▸ Description of the task:
Retype all of the records precisely.

▸ Listed records:
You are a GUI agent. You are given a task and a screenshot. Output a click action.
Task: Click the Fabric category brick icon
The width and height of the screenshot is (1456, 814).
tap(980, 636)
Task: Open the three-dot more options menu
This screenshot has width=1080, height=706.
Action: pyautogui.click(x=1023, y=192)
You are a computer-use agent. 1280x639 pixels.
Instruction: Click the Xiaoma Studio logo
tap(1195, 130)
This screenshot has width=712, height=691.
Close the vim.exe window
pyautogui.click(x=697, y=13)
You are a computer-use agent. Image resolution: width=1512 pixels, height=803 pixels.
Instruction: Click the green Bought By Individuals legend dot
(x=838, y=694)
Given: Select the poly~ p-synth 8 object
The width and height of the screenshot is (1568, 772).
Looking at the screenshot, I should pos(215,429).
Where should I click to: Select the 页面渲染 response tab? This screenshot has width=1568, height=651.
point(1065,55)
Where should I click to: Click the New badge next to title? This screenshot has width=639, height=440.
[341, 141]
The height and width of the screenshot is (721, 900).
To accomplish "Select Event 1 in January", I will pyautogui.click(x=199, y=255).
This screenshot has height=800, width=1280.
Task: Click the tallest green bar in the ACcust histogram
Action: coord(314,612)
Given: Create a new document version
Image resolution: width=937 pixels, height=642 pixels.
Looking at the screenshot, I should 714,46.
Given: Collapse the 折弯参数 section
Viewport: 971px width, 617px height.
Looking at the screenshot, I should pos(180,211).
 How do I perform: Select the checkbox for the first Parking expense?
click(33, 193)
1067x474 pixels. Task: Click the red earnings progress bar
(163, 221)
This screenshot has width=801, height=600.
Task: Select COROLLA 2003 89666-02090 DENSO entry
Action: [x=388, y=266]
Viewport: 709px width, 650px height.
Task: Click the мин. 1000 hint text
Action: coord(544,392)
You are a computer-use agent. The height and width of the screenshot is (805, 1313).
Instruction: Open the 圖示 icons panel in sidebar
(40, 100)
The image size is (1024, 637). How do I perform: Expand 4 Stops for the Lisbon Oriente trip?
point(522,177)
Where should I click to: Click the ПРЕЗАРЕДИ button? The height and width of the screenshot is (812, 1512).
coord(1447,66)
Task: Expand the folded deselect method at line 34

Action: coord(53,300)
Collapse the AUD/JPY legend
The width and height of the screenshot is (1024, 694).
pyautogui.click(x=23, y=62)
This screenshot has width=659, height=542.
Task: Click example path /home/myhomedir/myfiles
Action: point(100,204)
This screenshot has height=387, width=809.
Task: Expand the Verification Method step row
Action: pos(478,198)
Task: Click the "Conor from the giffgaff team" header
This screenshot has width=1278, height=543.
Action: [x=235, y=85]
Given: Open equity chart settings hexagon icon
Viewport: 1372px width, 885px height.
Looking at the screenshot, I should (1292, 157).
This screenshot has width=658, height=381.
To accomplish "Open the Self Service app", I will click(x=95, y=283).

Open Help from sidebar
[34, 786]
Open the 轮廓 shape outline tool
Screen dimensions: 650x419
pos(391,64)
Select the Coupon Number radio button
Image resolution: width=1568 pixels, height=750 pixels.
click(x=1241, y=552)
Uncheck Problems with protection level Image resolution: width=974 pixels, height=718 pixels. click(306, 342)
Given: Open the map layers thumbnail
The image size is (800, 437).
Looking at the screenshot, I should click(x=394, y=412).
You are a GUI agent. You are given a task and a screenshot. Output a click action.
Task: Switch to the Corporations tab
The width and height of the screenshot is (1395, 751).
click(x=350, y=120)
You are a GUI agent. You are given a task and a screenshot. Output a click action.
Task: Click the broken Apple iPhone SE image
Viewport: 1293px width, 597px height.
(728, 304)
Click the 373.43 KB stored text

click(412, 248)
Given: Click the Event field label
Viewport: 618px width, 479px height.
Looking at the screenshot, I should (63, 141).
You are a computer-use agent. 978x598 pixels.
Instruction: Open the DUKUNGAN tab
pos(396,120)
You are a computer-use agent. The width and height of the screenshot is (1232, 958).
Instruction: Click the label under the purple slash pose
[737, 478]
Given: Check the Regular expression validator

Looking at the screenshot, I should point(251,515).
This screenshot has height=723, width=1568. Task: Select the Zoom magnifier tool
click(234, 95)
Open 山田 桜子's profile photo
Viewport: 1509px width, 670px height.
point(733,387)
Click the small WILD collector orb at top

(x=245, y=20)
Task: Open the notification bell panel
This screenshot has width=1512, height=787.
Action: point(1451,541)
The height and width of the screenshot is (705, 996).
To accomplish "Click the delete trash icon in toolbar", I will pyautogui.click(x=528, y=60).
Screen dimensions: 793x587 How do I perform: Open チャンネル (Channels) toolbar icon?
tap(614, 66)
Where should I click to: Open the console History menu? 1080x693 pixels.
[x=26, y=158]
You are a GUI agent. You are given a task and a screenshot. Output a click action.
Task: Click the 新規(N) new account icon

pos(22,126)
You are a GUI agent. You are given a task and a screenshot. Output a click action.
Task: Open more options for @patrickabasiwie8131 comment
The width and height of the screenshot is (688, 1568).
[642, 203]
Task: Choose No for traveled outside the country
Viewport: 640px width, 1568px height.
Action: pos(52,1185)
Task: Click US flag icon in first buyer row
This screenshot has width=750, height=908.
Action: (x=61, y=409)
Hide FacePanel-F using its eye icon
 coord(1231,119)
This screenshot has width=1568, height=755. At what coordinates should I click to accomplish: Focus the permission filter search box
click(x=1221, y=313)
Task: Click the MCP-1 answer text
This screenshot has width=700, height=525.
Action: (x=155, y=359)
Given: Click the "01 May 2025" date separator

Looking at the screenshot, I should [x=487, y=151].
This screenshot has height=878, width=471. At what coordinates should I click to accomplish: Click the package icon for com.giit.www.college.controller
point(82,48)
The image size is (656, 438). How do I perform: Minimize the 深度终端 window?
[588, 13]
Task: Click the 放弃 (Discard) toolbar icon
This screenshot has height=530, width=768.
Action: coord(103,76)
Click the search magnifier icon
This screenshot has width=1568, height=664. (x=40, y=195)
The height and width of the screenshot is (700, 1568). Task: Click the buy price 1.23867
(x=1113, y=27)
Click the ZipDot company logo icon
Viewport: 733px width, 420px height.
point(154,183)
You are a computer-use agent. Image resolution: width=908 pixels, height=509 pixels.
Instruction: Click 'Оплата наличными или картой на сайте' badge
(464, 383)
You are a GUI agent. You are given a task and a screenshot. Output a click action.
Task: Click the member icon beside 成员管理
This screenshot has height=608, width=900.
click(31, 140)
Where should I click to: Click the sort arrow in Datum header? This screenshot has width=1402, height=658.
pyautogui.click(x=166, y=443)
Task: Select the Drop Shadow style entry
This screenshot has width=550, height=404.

▸ Reply:
You are a GUI agent. You are given a task and a screenshot. Output a click action.
Task: Click the Fabric category brick icon
The width and height of the screenshot is (1456, 814).
tap(980, 636)
Task: Open the three-dot more options menu
This screenshot has width=1080, height=706.
Action: pyautogui.click(x=1023, y=192)
You are a computer-use agent. 1280x639 pixels.
Instruction: Click the Xiaoma Studio logo
tap(1195, 130)
This screenshot has width=712, height=691.
Close the vim.exe window
pyautogui.click(x=697, y=13)
You are a computer-use agent. Image resolution: width=1512 pixels, height=803 pixels.
Instruction: Click the green Bought By Individuals legend dot
(x=838, y=694)
Given: Select the poly~ p-synth 8 object
The width and height of the screenshot is (1568, 772).
Looking at the screenshot, I should pos(215,429).
Where should I click to: Select the 页面渲染 response tab? This screenshot has width=1568, height=651.
point(1065,55)
Where should I click to: Click the New badge next to title? This screenshot has width=639, height=440.
[341, 141]
The height and width of the screenshot is (721, 900).
To accomplish "Select Event 1 in January", I will pyautogui.click(x=199, y=255).
This screenshot has height=800, width=1280.
Task: Click the tallest green bar in the ACcust histogram
Action: coord(314,612)
Given: Create a new document version
Image resolution: width=937 pixels, height=642 pixels.
Looking at the screenshot, I should 714,46.
Given: Collapse the 折弯参数 section
Viewport: 971px width, 617px height.
Looking at the screenshot, I should pos(180,211).
 How do I perform: Select the checkbox for the first Parking expense?
click(33, 193)
1067x474 pixels. Task: Click the red earnings progress bar
(163, 221)
This screenshot has width=801, height=600.
Task: Select COROLLA 2003 89666-02090 DENSO entry
Action: [x=388, y=266]
Viewport: 709px width, 650px height.
Task: Click the мин. 1000 hint text
Action: coord(544,392)
You are a computer-use agent. The height and width of the screenshot is (805, 1313).
Instruction: Open the 圖示 icons panel in sidebar
(40, 100)
The image size is (1024, 637). How do I perform: Expand 4 Stops for the Lisbon Oriente trip?
point(522,177)
Where should I click to: Click the ПРЕЗАРЕДИ button? The height and width of the screenshot is (812, 1512).
coord(1447,66)
Task: Expand the folded deselect method at line 34

Action: coord(53,300)
Collapse the AUD/JPY legend
The width and height of the screenshot is (1024, 694).
pyautogui.click(x=23, y=62)
This screenshot has width=659, height=542.
Task: Click example path /home/myhomedir/myfiles
Action: point(100,204)
This screenshot has height=387, width=809.
Task: Expand the Verification Method step row
Action: pos(478,198)
Task: Click the "Conor from the giffgaff team" header
This screenshot has width=1278, height=543.
Action: [x=235, y=85]
Given: Open equity chart settings hexagon icon
Viewport: 1372px width, 885px height.
Looking at the screenshot, I should (1292, 157).
This screenshot has width=658, height=381.
To accomplish "Open the Self Service app", I will click(x=95, y=283).

Open Help from sidebar
[34, 786]
Open the 轮廓 shape outline tool
Screen dimensions: 650x419
pos(391,64)
Select the Coupon Number radio button
Image resolution: width=1568 pixels, height=750 pixels.
click(x=1241, y=552)
Uncheck Problems with protection level Image resolution: width=974 pixels, height=718 pixels. click(306, 342)
Given: Open the map layers thumbnail
The image size is (800, 437).
Looking at the screenshot, I should click(x=394, y=412).
You are a GUI agent. You are given a task and a screenshot. Output a click action.
Task: Switch to the Corporations tab
The width and height of the screenshot is (1395, 751).
click(x=350, y=120)
You are a GUI agent. You are given a task and a screenshot. Output a click action.
Task: Click the broken Apple iPhone SE image
Viewport: 1293px width, 597px height.
(728, 304)
Click the 373.43 KB stored text

click(412, 248)
Given: Click the Event field label
Viewport: 618px width, 479px height.
Looking at the screenshot, I should (63, 141).
You are a computer-use agent. 978x598 pixels.
Instruction: Open the DUKUNGAN tab
pos(396,120)
You are a computer-use agent. The width and height of the screenshot is (1232, 958).
Instruction: Click the label under the purple slash pose
[737, 478]
Given: Check the Regular expression validator

Looking at the screenshot, I should point(251,515).
This screenshot has height=723, width=1568. Task: Select the Zoom magnifier tool
click(234, 95)
Open 山田 桜子's profile photo
Viewport: 1509px width, 670px height.
point(733,387)
Click the small WILD collector orb at top

(x=245, y=20)
Task: Open the notification bell panel
This screenshot has width=1512, height=787.
Action: point(1451,541)
The height and width of the screenshot is (705, 996).
To accomplish "Click the delete trash icon in toolbar", I will pyautogui.click(x=528, y=60).
Screen dimensions: 793x587 How do I perform: Open チャンネル (Channels) toolbar icon?
tap(614, 66)
Where should I click to: Open the console History menu? 1080x693 pixels.
[x=26, y=158]
You are a GUI agent. You are given a task and a screenshot. Output a click action.
Task: Click the 新規(N) new account icon

pos(22,126)
You are a GUI agent. You are given a task and a screenshot. Output a click action.
Task: Open more options for @patrickabasiwie8131 comment
The width and height of the screenshot is (688, 1568).
[642, 203]
Task: Choose No for traveled outside the country
Viewport: 640px width, 1568px height.
Action: pos(52,1185)
Task: Click US flag icon in first buyer row
This screenshot has width=750, height=908.
Action: (x=61, y=409)
Hide FacePanel-F using its eye icon
 coord(1231,119)
This screenshot has width=1568, height=755. At what coordinates should I click to accomplish: Focus the permission filter search box
click(x=1221, y=313)
Task: Click the MCP-1 answer text
This screenshot has width=700, height=525.
Action: (x=155, y=359)
Given: Click the "01 May 2025" date separator

Looking at the screenshot, I should [x=487, y=151].
This screenshot has height=878, width=471. At what coordinates should I click to accomplish: Click the package icon for com.giit.www.college.controller
point(82,48)
The image size is (656, 438). How do I perform: Minimize the 深度终端 window?
[588, 13]
Task: Click the 放弃 (Discard) toolbar icon
This screenshot has height=530, width=768.
Action: coord(103,76)
Click the search magnifier icon
This screenshot has width=1568, height=664. (x=40, y=195)
The height and width of the screenshot is (700, 1568). Task: Click the buy price 1.23867
(x=1113, y=27)
Click the ZipDot company logo icon
Viewport: 733px width, 420px height.
point(154,183)
You are a computer-use agent. Image resolution: width=908 pixels, height=509 pixels.
Instruction: Click 'Оплата наличными или картой на сайте' badge
(464, 383)
You are a GUI agent. You are given a task and a screenshot. Output a click action.
Task: Click the member icon beside 成员管理
This screenshot has height=608, width=900.
click(31, 140)
Where should I click to: Click the sort arrow in Datum header? This screenshot has width=1402, height=658.
pyautogui.click(x=166, y=443)
Task: Select the Drop Shadow style entry
This screenshot has width=550, height=404.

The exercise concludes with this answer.